Apparently, "solutions which are allowed to name the type are easy", so you can have :
template<class T>
inline bool is_max_value(const T t)
{
return t == std::numeric_limits<T>::max();
}
[...]
if (is_max_value(foo))
/* ... */
I suppose that you ask this question since at a certain point you don't know the concrete type of your variable foo, otherwise you naturally would use UINT_MAX etc.
For C your approach is the right one only for types with a conversion rank of int or higher. This is because before being compared an unsigned short value, e.g, is first converted to int, if all values fit, or to unsigned int otherwise. So then your value foo would be compared either to -1 or to UINT_MAX, not what you expect.
I don't see an easy way of implementing the test that you want in C, since basically using foo in any type of expression would promote it to int.

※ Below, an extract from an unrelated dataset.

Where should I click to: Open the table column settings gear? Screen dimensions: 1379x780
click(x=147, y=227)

With gcc's typeof extension this is easily possible. You'd just have to do something like
if (foo == (typeof(foo))-1)
As already noted, you should probably use if (foo == std::numeric_limits<unsigned int>::max()) to get the value.
However for completeness, in C++ -1 is "probably" guaranteed to be the max unsigned value when converted to unsigned (this wouldn't be the case if there were unused bit patterns at the upper end of the unsigned value range).
See 4.7/2:
If the destination type is unsigned, the resulting value is the
least unsigned integer congruent to
the source integer (modulo 2^n where n
is the number of bits used to
represent the unsigned type). [Note:
In a two’s complement representation,
this conversion is conceptual and
there is no change in the bit pattern
(if there is no truncation). ]
Note that specifically for the unsigned int case, due to the rules in 5/9 it appears that if either operand is unsigned, the other will be converted to unsigned automatically so you don't even need to cast the -1 (if I'm reading the standard correctly). In the case of unsigned short you'll need a direct check or explicit cast because of the automatic integral promotion induced by the ==.

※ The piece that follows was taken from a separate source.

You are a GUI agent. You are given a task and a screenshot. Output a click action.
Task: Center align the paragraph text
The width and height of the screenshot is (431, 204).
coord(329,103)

using #include <limits.h> you could just do
if(foo == UINT_MAX)
if foo is an unsigned int it has valued [0 - +4,294,967,295] (if 32 bit)
More : http://en.wikipedia.org/wiki/Limits.h
edit: in C
if you do
#include <limits.h>
#include <stdio.h>
int main() {
unsigned int x = -1;
printf("%u",x);
return 0;
}
you will get the result 4294967295 (in a 32-bit system) and that is because internally, -1 is represented by 11111111111111111111111111111111 in two's complement. But because it is an unsigned, there is now no "sign bit" therefore making it work in the range [0-2^n]
Also see : http://en.wikipedia.org/wiki/Two%27s_complement
See other's answers for the C++ part std::numeric_limits<unsigned int>::max()
I would define a constant that would hold the maximum value as needed by the design of your code. Using "-1" is confusing. Imagine that someone in the future will change the type from unsigned int to int, it will mess your code.
Here's an attempt at doing this in C. It depends on the implementation not having padding bits:
#define IS_MAX_UNSIGNED(x) ( (sizeof(x)>=sizeof(int)) ? ((x)==-1) : \
((x)==(1<<CHAR_BIT*sizeof(x))-1) )
Or, if you can modify the variable, just do something like:
if (!(x++,x--)) { /* x is at max possible value */ }
Edit: And if you don't care about possible implementation-defined extended integer types:
#define IS_MAX_UNSIGNED(x) ( (sizeof(x)>=sizeof(int)) ? ((x)==-1) : \
(sizeof(x)==sizeof(short)) ? ((x)==USHRT_MAX) : \
(sizeof(x)==1 ? ((x)==UCHAR_MAX) : 42 )
You could use sizeof(char) in the last line, of course, but I consider it a code smell and would typically catch it grepping for code smells, so I just wrote 1. Of course you could also just remove the last conditional entirely.